# [TASK DIRECTIONS]
Return each line of the entries that mentions the word "agent".

===== SUPPLIED DATA

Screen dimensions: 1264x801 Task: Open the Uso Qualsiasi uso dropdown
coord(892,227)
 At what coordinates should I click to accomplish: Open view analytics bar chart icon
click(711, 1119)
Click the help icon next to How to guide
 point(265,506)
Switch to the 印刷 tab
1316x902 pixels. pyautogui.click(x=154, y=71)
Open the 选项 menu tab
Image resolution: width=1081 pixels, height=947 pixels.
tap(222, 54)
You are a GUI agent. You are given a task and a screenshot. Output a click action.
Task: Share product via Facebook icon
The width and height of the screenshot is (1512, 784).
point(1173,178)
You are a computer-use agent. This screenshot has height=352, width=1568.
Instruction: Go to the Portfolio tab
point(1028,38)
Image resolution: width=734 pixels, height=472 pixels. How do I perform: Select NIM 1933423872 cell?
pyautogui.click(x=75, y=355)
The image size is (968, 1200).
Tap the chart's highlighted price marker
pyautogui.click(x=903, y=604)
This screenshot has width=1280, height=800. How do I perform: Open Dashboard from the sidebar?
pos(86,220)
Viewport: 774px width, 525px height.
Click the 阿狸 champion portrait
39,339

==========

# [REPLY TO THE EXERCISE]
You are a GUI agent. You are given a task and a screenshot. Output a click action.
You are a computer-use agent. This screenshot has height=352, width=1568.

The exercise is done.